Stephenson Harwood LLP
- Headquarters: London, United Kingdom
- No. of offices: 10
- Offices: Al Khobar, Athens, Dubai, Hong Kong, London, Paris, Riyadh, Singapore, Shanghai, Seoul
- Major practice areas: Commercial, Data & Tech; Corporate; Dispute Resolution; Employment, Pensions & Immigration; Finance; Insurance; Intellectual Property; Maritime, Trade and Offshore; Private Wealth; Projects, Energy and Infrastructure; Real Estate; Regulatory and Investigations
- Key people: Eifion Morris (CEO)
- Revenue: £309 million (2024/25)
- Profit per equity partner: £1,000,000 (2024/25)
- Date founded: 1875
- Website: www.stephensonharwood.com

= Stephenson Harwood =

British law firm

Stephenson Harwood LLP is an international law firm with over 1,500 people worldwide, including more than 230 partners. Headquartered in London, United Kingdom, with 10 offices across Asia, Europe and the Middle East. In 2024/25 it achieved total revenues of £309 million, a 17% increase on the previous year, and profits per equity partner of £1,000,000 (2024/25).

==History==
In 1875, when William Harwood returned to London after practising in China, he had joined forces with Henry Stephenson and formed Harwood & Stephenson. That would become Stephenson Harwood & Tatham in 1920 when the two firms merged, a name which would remain until 1973, when it was shortened to Stephenson Harwood.

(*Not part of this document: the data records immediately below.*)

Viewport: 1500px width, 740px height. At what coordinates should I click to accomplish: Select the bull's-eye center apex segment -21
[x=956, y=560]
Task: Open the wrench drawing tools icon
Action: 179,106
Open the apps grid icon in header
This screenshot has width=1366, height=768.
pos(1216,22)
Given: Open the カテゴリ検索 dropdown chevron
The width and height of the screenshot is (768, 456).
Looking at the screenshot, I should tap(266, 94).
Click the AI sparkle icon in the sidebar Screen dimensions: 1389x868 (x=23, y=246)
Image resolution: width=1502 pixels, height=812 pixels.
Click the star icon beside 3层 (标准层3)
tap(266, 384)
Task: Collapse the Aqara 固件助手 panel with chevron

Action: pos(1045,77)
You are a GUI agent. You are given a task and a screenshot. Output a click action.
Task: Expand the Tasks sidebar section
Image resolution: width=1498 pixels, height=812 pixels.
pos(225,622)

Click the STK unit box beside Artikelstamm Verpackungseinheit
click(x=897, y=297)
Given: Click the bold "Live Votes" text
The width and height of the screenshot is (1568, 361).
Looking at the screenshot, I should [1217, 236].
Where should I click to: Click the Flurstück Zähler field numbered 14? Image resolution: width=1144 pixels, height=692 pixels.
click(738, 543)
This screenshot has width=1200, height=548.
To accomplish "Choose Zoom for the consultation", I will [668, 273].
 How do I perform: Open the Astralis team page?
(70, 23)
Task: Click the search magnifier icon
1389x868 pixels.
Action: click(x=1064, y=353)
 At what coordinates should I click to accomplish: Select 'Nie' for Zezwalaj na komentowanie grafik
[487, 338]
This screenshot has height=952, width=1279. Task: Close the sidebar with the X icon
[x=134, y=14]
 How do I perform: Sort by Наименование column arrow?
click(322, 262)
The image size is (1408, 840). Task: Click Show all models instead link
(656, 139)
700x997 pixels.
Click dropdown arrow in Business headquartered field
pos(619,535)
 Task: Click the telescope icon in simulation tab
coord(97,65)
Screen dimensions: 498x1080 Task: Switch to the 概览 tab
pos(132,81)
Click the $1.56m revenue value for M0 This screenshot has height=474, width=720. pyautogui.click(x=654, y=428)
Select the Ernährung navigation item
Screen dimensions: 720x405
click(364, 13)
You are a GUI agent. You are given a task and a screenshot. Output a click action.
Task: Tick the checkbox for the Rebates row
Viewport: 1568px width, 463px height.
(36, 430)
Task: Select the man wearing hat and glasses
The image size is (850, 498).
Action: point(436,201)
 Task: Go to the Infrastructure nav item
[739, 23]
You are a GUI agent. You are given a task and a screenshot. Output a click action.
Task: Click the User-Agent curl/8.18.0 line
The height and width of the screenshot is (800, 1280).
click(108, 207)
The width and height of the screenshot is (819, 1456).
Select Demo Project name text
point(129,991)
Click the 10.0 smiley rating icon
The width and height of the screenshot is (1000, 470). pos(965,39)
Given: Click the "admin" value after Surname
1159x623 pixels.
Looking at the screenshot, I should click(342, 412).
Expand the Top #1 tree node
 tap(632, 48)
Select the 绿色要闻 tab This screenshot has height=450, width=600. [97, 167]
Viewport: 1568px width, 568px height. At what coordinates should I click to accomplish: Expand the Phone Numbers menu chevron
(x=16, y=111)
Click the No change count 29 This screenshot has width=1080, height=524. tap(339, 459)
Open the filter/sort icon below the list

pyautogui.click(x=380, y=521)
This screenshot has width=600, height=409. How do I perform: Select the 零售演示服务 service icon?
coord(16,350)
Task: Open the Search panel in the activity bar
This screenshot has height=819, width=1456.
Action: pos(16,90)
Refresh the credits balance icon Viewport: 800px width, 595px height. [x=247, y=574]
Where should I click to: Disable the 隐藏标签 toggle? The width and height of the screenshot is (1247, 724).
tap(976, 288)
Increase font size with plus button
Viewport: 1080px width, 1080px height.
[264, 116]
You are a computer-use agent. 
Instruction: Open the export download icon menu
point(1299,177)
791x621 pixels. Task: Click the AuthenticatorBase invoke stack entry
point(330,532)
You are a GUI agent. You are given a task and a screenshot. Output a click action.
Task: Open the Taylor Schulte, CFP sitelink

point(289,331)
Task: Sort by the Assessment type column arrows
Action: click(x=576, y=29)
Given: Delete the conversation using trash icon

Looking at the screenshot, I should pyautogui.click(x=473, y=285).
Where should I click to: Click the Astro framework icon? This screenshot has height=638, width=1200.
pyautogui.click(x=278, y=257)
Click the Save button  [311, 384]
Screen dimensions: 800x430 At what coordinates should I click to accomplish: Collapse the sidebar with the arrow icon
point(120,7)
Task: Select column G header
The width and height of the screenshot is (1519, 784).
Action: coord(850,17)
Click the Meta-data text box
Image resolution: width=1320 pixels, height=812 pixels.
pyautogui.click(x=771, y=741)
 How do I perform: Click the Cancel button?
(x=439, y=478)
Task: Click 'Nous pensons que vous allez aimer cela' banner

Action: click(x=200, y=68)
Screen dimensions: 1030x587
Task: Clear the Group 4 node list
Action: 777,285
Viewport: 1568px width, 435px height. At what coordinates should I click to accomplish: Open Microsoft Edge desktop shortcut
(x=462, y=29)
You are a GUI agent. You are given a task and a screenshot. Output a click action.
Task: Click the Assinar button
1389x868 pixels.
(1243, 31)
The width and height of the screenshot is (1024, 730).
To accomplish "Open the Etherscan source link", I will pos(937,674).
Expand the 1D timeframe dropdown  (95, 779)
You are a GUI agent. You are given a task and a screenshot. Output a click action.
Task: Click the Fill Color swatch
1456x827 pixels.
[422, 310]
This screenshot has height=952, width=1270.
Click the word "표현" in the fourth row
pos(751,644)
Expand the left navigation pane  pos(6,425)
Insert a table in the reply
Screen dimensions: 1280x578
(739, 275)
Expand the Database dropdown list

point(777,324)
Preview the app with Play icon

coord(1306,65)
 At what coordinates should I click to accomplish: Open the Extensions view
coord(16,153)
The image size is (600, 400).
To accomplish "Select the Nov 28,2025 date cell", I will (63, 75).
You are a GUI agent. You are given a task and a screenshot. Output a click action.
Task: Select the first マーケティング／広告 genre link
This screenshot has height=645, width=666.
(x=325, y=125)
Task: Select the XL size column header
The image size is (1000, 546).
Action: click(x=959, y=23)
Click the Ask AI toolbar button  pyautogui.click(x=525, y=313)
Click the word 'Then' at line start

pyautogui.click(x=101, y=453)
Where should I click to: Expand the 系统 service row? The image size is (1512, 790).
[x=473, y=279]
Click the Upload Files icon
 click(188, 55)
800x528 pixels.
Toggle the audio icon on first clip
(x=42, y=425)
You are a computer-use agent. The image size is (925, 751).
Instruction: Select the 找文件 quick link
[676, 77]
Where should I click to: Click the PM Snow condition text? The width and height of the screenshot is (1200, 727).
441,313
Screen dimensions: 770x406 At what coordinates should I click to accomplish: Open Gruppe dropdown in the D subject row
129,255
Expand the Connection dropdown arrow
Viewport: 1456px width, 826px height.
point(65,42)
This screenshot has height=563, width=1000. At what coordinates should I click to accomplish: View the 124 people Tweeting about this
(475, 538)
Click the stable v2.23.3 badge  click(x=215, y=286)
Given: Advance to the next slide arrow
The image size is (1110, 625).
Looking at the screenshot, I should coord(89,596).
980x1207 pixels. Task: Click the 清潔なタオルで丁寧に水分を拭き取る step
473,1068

In 2002 the merger with City shipping specialist Sinclair Roche & Temperley gave it a Shanghai office.

In 2011, in the largest Boeing deal in aviation history, the firm advised Lion Air on purchasing 230 model 737 aircraft worth US$21.7 billion. The signing was witnessed by the American Chief Executive.

The firm converted to LLP status in March 2012 and opened an office in Dubai, its first in the Middle East, in December 2012.

Stephenson Harwood Singapore converted to LLP in 2013 and Virtus Law and Stephenson Harwood announced a formal law alliance in 2014. The firm also opened an office in Seoul that year.

Eifion Morris was appointed CEO in 2019.

In 2025, Stephenson Harwood announced that they will be opening offices in Riyadh and Al Kohbar, Saudi Arabia, further expanding the firm's number of offices to 10 globally.